Equation (2) also provides an approximation of the peak infected fraction, $ϕ_{p} = ϕ ({\tilde{τ}}_{p})$ , in the limit of high ${\tilde{P}}^{*}$ ; for the case of ${\tilde{τ}}_{r} = 4$ , we estimate ϕ_p ≈ 0.1, consistent with the data shown in Figure 1G. To further examine this relation, we analyze the results of all the simulations described in Figure 3 with varying ${\tilde{τ}}_{r}$ . For each simulation, we determine the maximal value of ϕ_p, (ϕ_p)_max, at ${\tilde{P}}^{*} = 2$ , the highest value tested. Consistent with our expectation, $ϕ_{p} = ϕ ({\tilde{τ}}_{p})$ calculated using Equation (2) (dashed line, Figure 3D inset), provides a reasonable approximation to the measured (ϕ_p)_max (data points, Figure 3D inset). Furthermore, all the data for ${\tilde{ϕ}}_{p} \equiv ϕ_{p} / {(ϕ_{p})}_{max}$ show reasonable alignment when plotted as a function of the shifted ${\tilde{P}}^{*} - {\tilde{P}}_{c}$ (Figure 3D), with some deviation for the smallest ${\tilde{τ}}_{r}$ likely arising from geometric effects not taken into account in our simple estimate of $ϕ_{p} = ϕ ({\tilde{τ}}_{p})$ . We again test the generality of these results by exploring their applicability to a normal distribution and a bimodal distribution of ${\tilde{P}}_{th, i j}$ ; the results are closely similar in all three cases (Figures 3D–F). Taken together, all of the results shown in Figures 1–3 support the validity of our scaling relations.

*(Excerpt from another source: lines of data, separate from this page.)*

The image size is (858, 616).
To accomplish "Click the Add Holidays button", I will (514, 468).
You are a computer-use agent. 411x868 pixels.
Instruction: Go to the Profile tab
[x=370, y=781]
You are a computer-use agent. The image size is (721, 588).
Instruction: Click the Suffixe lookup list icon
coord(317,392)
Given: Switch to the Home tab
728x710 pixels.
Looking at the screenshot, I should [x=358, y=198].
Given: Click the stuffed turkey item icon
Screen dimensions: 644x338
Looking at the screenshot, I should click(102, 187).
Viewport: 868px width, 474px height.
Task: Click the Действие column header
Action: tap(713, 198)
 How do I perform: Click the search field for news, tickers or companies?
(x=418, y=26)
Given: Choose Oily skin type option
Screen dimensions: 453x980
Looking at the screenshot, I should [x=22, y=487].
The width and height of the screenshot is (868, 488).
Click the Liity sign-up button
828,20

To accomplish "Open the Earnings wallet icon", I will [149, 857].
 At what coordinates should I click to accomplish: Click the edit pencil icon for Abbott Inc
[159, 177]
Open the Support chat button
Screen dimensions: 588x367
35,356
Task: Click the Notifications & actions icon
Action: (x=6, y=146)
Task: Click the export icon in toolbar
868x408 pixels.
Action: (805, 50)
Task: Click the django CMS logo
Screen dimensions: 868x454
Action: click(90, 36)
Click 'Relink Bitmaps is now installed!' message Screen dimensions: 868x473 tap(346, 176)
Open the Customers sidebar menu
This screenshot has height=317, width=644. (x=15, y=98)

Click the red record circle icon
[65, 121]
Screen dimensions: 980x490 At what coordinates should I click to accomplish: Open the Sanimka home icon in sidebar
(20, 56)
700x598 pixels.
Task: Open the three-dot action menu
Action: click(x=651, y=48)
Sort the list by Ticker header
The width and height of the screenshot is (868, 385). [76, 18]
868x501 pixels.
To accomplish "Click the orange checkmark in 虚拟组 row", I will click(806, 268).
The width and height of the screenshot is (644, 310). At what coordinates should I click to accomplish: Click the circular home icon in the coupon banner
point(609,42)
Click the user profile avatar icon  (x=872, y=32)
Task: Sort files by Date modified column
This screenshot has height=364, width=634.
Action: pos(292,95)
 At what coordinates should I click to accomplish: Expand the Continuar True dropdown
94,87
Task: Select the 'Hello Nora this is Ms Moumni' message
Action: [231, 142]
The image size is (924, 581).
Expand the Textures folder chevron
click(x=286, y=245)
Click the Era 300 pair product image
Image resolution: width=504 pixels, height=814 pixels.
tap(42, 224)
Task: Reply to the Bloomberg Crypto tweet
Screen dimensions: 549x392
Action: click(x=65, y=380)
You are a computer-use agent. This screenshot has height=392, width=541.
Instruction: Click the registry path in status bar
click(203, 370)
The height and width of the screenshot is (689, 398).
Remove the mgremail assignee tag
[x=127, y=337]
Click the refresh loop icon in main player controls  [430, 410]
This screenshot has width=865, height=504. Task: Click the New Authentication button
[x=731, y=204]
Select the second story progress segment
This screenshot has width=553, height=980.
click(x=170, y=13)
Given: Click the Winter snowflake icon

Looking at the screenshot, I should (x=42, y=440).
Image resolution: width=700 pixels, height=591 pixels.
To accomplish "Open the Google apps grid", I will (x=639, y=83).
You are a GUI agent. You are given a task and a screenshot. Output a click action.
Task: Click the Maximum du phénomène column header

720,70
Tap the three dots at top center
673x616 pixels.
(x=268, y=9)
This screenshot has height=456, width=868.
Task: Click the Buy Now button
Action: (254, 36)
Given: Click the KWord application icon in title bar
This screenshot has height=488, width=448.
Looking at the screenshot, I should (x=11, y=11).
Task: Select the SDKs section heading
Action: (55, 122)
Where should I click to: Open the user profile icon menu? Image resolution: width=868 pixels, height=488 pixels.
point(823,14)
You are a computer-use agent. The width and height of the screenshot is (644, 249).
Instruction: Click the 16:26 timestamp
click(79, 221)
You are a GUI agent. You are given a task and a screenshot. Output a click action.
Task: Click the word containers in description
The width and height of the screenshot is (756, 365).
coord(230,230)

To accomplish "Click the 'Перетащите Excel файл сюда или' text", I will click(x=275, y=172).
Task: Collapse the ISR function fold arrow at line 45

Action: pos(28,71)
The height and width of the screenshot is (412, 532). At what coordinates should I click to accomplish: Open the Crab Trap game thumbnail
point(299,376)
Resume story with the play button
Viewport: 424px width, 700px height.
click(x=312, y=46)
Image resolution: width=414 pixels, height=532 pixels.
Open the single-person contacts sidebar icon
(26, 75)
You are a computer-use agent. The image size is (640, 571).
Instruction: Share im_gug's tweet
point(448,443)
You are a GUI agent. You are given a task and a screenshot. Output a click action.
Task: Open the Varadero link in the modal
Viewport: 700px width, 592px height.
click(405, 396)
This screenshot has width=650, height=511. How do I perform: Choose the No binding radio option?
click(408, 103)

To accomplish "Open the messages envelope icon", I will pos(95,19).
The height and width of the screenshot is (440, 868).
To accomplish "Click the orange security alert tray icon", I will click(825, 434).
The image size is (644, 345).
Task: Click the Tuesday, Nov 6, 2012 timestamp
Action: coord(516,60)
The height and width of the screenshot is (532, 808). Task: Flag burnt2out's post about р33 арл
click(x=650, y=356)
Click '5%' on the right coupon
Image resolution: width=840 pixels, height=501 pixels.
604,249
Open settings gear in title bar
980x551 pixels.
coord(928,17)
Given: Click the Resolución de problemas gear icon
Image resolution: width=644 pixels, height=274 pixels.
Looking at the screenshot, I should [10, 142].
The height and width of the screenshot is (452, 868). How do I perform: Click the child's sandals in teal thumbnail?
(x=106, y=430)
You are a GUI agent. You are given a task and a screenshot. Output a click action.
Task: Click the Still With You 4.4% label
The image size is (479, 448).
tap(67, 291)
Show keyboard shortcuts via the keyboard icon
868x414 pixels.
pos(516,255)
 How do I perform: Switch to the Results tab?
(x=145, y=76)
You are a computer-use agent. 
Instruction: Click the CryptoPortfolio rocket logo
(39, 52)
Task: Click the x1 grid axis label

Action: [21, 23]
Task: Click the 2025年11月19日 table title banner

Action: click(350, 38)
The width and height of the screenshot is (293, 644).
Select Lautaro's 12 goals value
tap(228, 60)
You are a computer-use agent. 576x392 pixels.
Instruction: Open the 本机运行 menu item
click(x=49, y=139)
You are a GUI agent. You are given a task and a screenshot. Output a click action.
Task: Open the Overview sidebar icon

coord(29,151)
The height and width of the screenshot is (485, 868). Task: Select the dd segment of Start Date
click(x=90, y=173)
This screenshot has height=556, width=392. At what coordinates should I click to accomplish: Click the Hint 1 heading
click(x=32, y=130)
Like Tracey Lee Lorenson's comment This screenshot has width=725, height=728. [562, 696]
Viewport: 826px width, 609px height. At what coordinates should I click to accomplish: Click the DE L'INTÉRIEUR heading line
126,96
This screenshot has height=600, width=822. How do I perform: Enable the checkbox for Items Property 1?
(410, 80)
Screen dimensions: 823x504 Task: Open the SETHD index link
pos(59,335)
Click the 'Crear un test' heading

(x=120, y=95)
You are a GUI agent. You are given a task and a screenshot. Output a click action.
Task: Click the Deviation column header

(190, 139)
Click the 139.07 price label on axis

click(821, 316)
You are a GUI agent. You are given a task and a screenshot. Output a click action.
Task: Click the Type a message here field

As a final exploration of these relations, we use all of our simulations to directly test the general expression for the infected fraction ϕ given by Equation (2). All of the data collapse onto this scaling curve for all values of ${\tilde{τ}}_{r}$ and distributions of ${\tilde{P}}_{th, i j}$ tested (Figures 4A–C). Furthermore, the peak in ϕ and its eventual drop to zero occur at values of $\tilde{τ} / {\tilde{τ}}_{r}$ close to the predicted values ${\tilde{τ}}_{p} / {\tilde{τ}}_{r} \approx \sqrt{N_{t}} / 2 {\tilde{τ}}_{r}$ and ${\tilde{τ}}_{f} / {\tilde{τ}}_{r} \approx \sqrt{N_{t} / 2} / {\tilde{τ}}_{r} + 1$ , respectively. Thus, the close agreement between all the data and the theoretical prediction confirm the internal consistency of our simulations with the scaling relations. We note that the analytical expression represents the solution for the high infectivity limit with high ${\tilde{P}}^{*}$ ; however, as indicated by the data in Figures 1G, 4A–C, it provides a good approximation for the spreading dynamics of a broad range of diseases with ${\tilde{P}}^{*} ≳ P_{c}$ . Intriguingly, similar quadratic power-law scalings have been reported for the initial regional epidemic spreads of COVID-19 [13], though explaining the full dynamics of this pandemic involves additional complexities that we do not consider here.

FIGURE 4

Figure 4. Total fraction of active infections in a population shows general dynamics across populations with different recovery durations and distributions of individual interaction barriers. (A–C) Growth of rescaled infected fraction $\tilde{ϕ} \equiv ϕ (\tilde{τ}) / ϕ ({\tilde{τ}}_{r})$ with rescaled time $\tilde{τ} / {\tilde{τ}}_{r}$ shows general quadratic to linear scaling as indicated by the triangles, followed by a drop to zero at ${\tilde{τ}}_{f} / {\tilde{τ}}_{r} \approx \sqrt{N_{t} / 2} / {\tilde{τ}}_{r} + 1$ . Data shown are for the largest disease infectivity tested, ${\tilde{P}}^{*} = 2$ . Distributions of individual interaction barriers and colors indicating different recovery durations ${\tilde{τ}}_{r}$ are the same as in Figure 3. Each point represents a separate simulation, all of which preserve the same lattice network structure of the ${\tilde{P}}_{th, i j}$ for a given distribution and only vary ${\tilde{τ}}_{r}$ .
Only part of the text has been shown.